Hoje, vamos não só passar algumas dicas de como minimizar esse problema, mas também a informação necessária para poderes compreender se tens a mota certa para o teu tamanho, ou não, tal como o que isso pode implicar.
EM TERRA DE ANÕES, E GIGANTES
Quando pensamos em problemas com tamanho de motas, pensamos normalmente em motas demasiado altas para o piloto, e isso não é de estranhar.
Com os Portugueses a terem uma altura média abaixo do registado em alguns dos grandes mercados mundiais, e com as motas de fora de estrada - seja de enduro ou aventura - a requererem alturas ao solo elevadas, facilmente damos por nós literalmente fora de pé.

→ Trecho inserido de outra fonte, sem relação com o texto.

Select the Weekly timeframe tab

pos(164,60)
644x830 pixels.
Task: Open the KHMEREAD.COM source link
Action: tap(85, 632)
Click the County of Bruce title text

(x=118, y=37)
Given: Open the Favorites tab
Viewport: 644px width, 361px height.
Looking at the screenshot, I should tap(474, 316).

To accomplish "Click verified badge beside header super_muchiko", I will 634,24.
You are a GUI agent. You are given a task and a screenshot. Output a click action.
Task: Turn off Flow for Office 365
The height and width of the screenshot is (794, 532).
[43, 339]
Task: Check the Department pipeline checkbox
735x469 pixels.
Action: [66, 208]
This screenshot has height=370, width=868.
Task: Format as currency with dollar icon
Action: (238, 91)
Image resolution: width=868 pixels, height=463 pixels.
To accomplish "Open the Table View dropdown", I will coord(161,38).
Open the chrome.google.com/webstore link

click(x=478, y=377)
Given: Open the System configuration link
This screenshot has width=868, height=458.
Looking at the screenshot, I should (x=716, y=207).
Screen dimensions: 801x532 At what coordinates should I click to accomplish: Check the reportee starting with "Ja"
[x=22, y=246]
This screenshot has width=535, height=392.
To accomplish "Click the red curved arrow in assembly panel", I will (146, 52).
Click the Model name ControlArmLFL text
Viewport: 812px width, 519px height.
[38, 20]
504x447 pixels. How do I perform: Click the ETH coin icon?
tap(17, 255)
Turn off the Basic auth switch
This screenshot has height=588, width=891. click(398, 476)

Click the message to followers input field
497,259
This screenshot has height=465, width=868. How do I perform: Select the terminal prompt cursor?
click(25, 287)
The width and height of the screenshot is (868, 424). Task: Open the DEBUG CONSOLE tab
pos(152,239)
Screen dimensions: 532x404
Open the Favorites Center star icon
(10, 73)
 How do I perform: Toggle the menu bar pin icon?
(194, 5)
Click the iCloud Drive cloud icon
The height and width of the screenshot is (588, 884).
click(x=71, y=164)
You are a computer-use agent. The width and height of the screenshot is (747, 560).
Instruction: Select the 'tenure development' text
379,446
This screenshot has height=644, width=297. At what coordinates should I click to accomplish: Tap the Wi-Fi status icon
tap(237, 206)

Nem só em Portugal existem pilotos com problemas de altura em relação ás motas que gostam. Ainda assim, isso não significa que não as possamos conduzir com destreza. Imagem de Jocelin Snow via adventureriderradio.com
Ainda assim, motas, por definição, têm de ser proporcionais, por isso, pensarmos somente na altura do banco ao solo torna-se redutor, obrigando a que este problema seja analisado mais profundamente.
Da mesma forma, pensarmos somente nos problemas de pilotos de baixa estatura é igualmente errado, pois problemas por parte de pilotos mais altos são igualmente reais e prejudiciais para uma condução segura, controlada, e consistente.
Afinal, uma mota que sirva bem toda uma população mundial é algo tão idílico como um par de sapatos que encaixe perfeitamente em todos os pés, por isso, torna-se vital para a nossa segurança podermos identificar os pontos problemáticos, e saber como lidar com eles.
ALTURA DO BANCO AO CHÃO
Se tens menos de 1.80m provavelmente já deste por ti a verificar que a larga maioria das motas de fora de estrada, sejam elas de aventura, enduro, ou dual-sport, são demasiado altas para chegares confortavelmente com os dois pés no chão.
Esta realidade é comum, mas não desprovida de quatro falhas de abordagem importantes.
Essas falhas, são a razão pela qual por vezes dás por ti confuso sobre porque é que numa mota com o banco mais alto chegas melhor ao chão do que noutras mais baixas, ou porque é que aquele teu amigo da tua altura não tem problemas nas motas que te deixam em biquinhos dos pés.
Assim, a primeira coisa a manter em mente é que apesar do ser humano ser de certa forma proporcional entre os seu tronco e membros, a realidade é que nem todas as pessoas com a mesma altura vão ter o mesmo comprimento de pernas, ou braços.
Um claro exemplo de proporção é a diferença de altura entre Phelps e El Guerrouj, quando comparada com as suas medidas de pernas a serem sensivelmente iguais, nos 81cms. Imagem BN EnduroCamp
Desta forma, quando pensamos em altura do banco ao solo torna-se crucial medir a distância entre a nossa virilha e o solo, e não a nossa altura total, pois a medida das nossas pernas é o que vai contar para este ponto especifico.
O segundo erro, é assumir que necessitamos de ambos os pés no chão para estarmos seguros em cima da mota.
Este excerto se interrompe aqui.